Arrecadação federal tem alta de 4,69%
Crédito: Marcelo Camargo/Agência Brasil

Brasília – A arrecadação do governo federal teve crescimento real de 4,69% em janeiro, chegando a R$ 174,991 bilhões, no melhor dado para o mês da série histórica da Receita Federal, divulgou o órgão na quinta-feira (20).

O resultado, que foi impulsionado pela alta na declaração de ajuste das empresas do Imposto de Renda sobre seus ganhos no ano passado, veio acima da expectativa de R$ 167,1 bilhões, segundo pesquisa da Reuters com analistas.

O secretário do Tesouro, Mansueto Almeida, já havia dito à Reuters que a arrecadação de janeiro havia sido “espetacular”, mas que o time econômico não identificara fatores óbvios para explicar o impulso nas receitas no mês.

Olhando apenas para as receitas administradas pela Receita, que abarcam o recolhimento de impostos, o crescimento em janeiro também foi de 4,69% sobre igual mês do ano passado, com um montante de  R$ 163,948 bilhões.

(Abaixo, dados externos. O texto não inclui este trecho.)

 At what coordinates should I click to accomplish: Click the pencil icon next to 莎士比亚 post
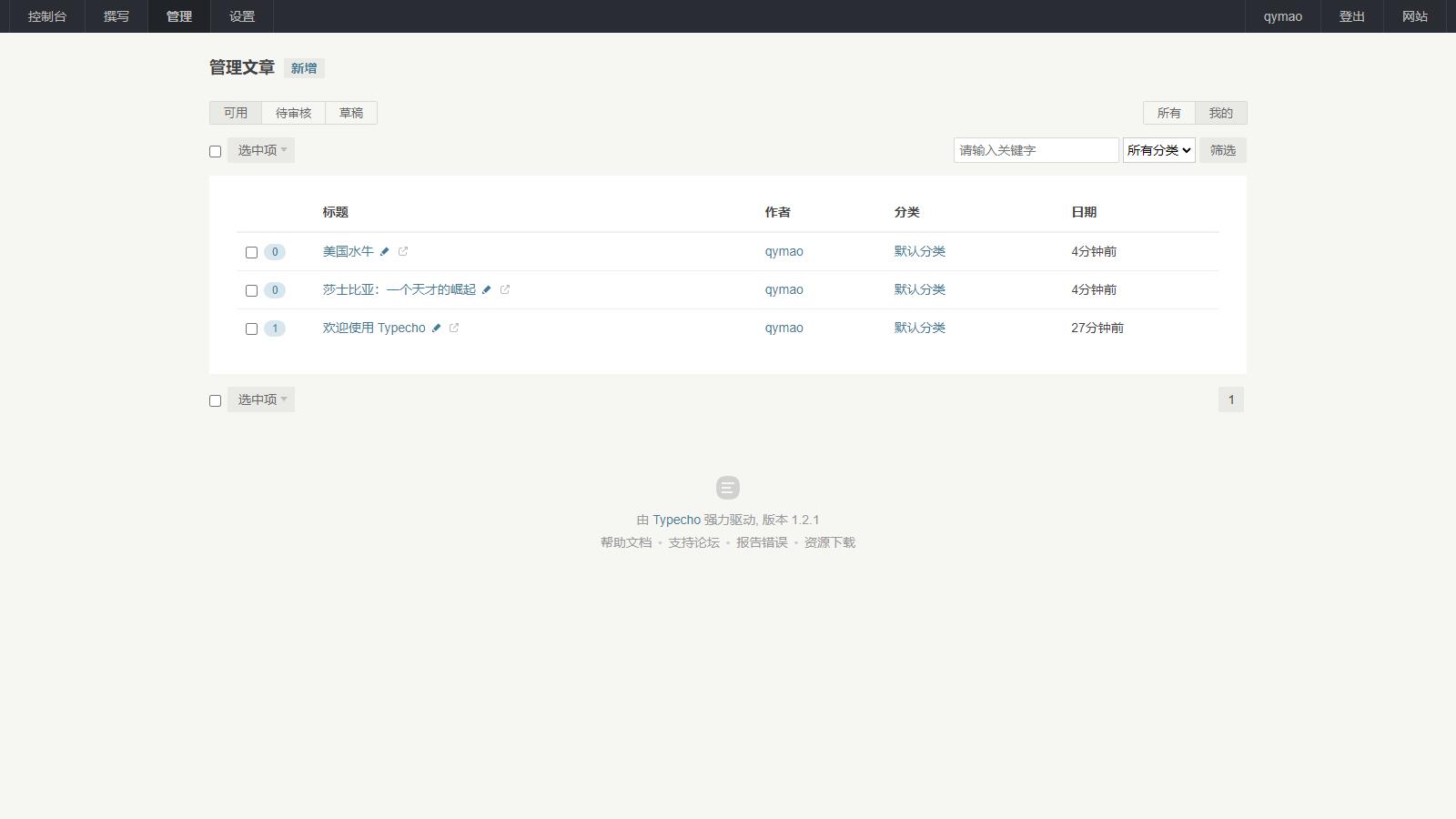486,290
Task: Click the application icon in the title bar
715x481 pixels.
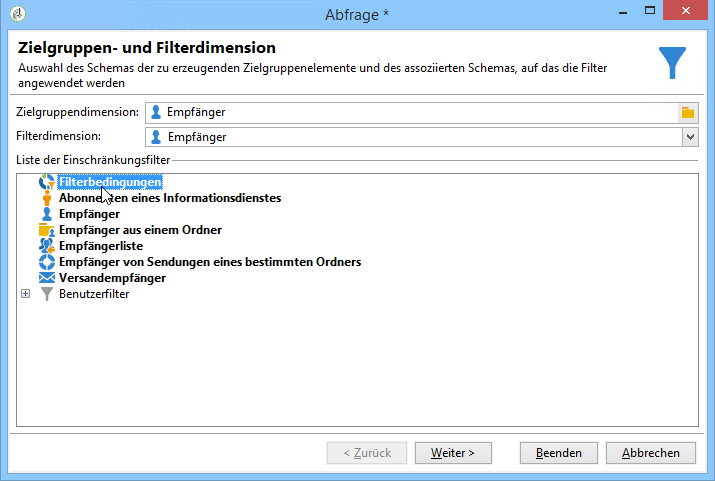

Já as receitas administradas por outros órgãos, sensibilizadas sobretudo com a arrecadação de royalties de petróleo, avançaram 4,65% na mesma base de comparação, a R$ 11,043 bilhões.

Em apresentação, a Receita informou ter havido arrecadação atípica de R$ 2,8 bilhões em janeiro com Imposto de Renda Pessoa Jurídica (IRPJ)/Contribuição Social Sobre Lucro Líquido (CSLL). Sem esse fator, a alta nas receitas administradas pela Receita seria de 2,91%.

De acordo com o chefe do Centro de Estudos Tributários e Aduaneiros da Receita, Claudemir Malaquias, a maior parte dessa arrecadação atípica veio na declaração de ajuste. As empresas que recolhem por estimativa têm entre janeiro a março do ano seguinte para complementarem o que pagaram a menos caso tenham encerrado o exercício com lucro maior do que o inicialmente calculado.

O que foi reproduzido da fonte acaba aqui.